Render the stretch from the start of the items through the line containing "Action: (254, 11)" as a numbered list, leaving out any blank lines.

Stored items:
====

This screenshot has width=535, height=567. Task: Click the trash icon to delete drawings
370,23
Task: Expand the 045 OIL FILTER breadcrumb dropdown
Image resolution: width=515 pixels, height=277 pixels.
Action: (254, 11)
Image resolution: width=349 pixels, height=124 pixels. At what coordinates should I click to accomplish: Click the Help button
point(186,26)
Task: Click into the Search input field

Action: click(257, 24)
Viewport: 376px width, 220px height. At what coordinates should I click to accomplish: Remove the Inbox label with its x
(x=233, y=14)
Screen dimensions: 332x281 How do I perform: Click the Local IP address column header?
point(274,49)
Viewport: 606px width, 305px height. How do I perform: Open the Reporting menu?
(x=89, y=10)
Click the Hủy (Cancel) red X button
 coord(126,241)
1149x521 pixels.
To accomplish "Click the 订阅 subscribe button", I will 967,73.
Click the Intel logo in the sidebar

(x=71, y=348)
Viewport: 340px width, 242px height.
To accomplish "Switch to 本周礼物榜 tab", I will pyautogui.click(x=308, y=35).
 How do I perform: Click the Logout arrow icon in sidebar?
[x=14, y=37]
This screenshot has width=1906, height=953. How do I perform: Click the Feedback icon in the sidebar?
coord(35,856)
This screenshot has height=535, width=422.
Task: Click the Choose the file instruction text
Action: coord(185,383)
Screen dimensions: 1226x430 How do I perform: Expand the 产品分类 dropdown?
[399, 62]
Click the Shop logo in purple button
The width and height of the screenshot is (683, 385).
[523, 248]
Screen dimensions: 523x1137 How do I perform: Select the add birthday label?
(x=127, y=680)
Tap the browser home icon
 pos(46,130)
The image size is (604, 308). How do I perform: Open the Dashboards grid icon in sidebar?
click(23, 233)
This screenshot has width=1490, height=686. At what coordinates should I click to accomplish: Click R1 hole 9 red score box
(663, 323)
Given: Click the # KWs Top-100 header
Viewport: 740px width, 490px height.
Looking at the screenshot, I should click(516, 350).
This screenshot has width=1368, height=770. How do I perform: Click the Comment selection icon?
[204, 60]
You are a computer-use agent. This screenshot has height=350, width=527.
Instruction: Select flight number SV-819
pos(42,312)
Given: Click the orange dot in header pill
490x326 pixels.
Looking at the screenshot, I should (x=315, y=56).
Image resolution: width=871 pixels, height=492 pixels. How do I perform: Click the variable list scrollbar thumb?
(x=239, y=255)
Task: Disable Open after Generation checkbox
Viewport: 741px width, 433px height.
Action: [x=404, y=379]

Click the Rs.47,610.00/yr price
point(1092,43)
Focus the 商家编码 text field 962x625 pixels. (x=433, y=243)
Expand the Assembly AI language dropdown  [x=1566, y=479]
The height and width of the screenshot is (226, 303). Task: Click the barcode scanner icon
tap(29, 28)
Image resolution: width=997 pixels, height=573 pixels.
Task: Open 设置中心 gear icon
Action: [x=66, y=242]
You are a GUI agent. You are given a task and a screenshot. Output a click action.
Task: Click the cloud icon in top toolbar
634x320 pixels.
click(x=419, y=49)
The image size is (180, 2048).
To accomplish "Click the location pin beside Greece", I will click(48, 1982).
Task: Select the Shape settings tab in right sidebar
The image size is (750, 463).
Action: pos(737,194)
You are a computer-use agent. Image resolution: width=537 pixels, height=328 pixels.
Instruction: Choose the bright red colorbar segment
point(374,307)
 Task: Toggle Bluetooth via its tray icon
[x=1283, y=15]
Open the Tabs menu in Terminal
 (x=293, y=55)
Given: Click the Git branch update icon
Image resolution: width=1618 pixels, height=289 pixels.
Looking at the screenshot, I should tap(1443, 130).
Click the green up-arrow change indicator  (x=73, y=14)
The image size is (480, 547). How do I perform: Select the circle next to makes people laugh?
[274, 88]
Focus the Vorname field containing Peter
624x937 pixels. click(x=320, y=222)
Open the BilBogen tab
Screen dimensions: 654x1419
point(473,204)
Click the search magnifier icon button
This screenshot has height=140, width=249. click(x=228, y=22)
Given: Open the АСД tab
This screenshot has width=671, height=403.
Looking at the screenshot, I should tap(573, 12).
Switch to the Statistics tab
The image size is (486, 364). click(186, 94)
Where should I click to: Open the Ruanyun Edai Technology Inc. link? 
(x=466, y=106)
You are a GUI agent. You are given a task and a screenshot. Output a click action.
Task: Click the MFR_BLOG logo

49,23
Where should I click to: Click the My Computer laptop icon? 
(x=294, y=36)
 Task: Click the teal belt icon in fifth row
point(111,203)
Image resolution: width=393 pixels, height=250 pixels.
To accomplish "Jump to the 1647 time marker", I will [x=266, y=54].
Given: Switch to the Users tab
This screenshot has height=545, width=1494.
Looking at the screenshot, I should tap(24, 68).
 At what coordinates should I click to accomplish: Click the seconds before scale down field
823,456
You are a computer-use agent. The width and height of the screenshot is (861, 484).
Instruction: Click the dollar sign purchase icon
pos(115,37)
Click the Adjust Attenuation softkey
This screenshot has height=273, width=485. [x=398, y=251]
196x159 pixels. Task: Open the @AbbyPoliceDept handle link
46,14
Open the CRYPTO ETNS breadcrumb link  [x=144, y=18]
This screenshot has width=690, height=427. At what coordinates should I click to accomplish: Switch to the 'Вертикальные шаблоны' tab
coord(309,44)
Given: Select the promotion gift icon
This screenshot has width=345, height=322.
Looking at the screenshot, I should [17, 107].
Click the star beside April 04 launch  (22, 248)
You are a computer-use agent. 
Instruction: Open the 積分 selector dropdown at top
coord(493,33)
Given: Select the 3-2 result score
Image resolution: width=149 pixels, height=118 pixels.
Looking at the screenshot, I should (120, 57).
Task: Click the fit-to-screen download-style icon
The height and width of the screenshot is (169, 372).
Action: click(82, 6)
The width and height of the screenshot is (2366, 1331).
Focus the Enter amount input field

====

■ Reply ■
1. This screenshot has width=535, height=567. Task: Click the trash icon to delete drawings
2. 370,23
3. Task: Expand the 045 OIL FILTER breadcrumb dropdown
4. Image resolution: width=515 pixels, height=277 pixels.
5. Action: (254, 11)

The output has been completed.